A contra-seasonal and unexpected sharp decline in stocker and feeder cattle prices leaves many cattlemen facing severe losses. Most of the industry’s recent lost equity has occurred in the feedlot sector, but stocker operators now face their own struggles.
Yearling feeder cattle sold $3 to $7 lower last week and calves traded fully $5 to $10 lower, and as much as $20 lower. That decline follows a $4 to $8 slump recorded the previous week.
“Sharply lower prices were a continuation of the previous week’s weather-related sell-off and additional pressure from global economic and violence fears,” says USDA Market News reporter Corbitt Wall. “Virtually every major publicly traded commodity market was sharply lower to start the week on Monday, followed by somber moods when news of the Boston Marathon bombing surfaced.”
The fed cattle trade was a stand-off most of the week with light to moderate numbers exchanging hands at $126 per hundredweight, $1 lower than the previous week. Dressed sales in the North occurred at $200 to $202.

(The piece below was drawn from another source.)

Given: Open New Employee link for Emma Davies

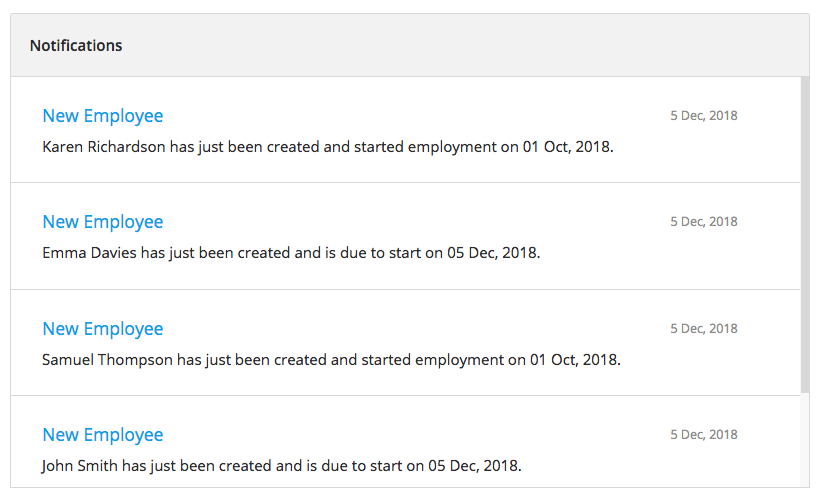Looking at the screenshot, I should click(x=103, y=222).
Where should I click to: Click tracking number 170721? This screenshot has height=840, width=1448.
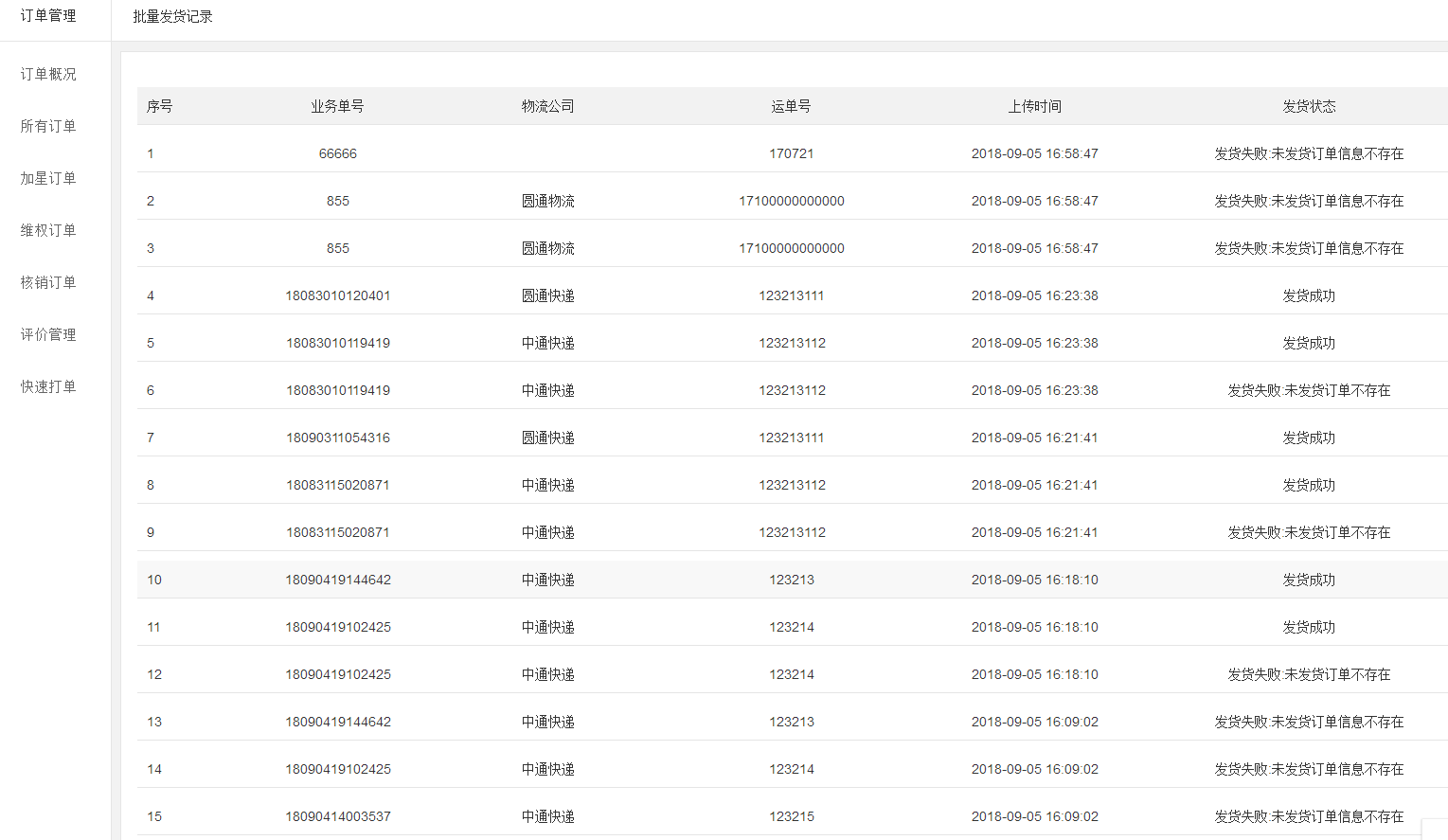click(791, 153)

Friday’s cattle on feed report provided some additional bearish news, with the April 1 inventory at 10.9 million head, a little higher than what analysts expected. Most surprising, however, was the number of cattle placed in March, which totaled 1.9 million, a 6 percent increase over last year. Marketings fell below expectations at 1.77 million, 8 percent under last year’s number.
Last week’s auction receipts totaled 195,200, compared to 228,500 the previous week and 193,400 last year. Direct sales of stocker and feeder cattle totaled 34,600 with video/Internet sales at 4,200. The weekly total was 234,000, compared to 224,300 last year.Boxed beef prices traded lower, with Choice boxed beef down $1.80 for the week to close Friday at $189.52. Select boxed beef was down $2.87 for the week to close at $184.14. The Choice-Select spread was $5.38.
Slaughter cows and bulls sold steady to $1 lower. USDA’s cutter cow carcass cut-out value Friday was $164.99, down $4.95 from last Friday.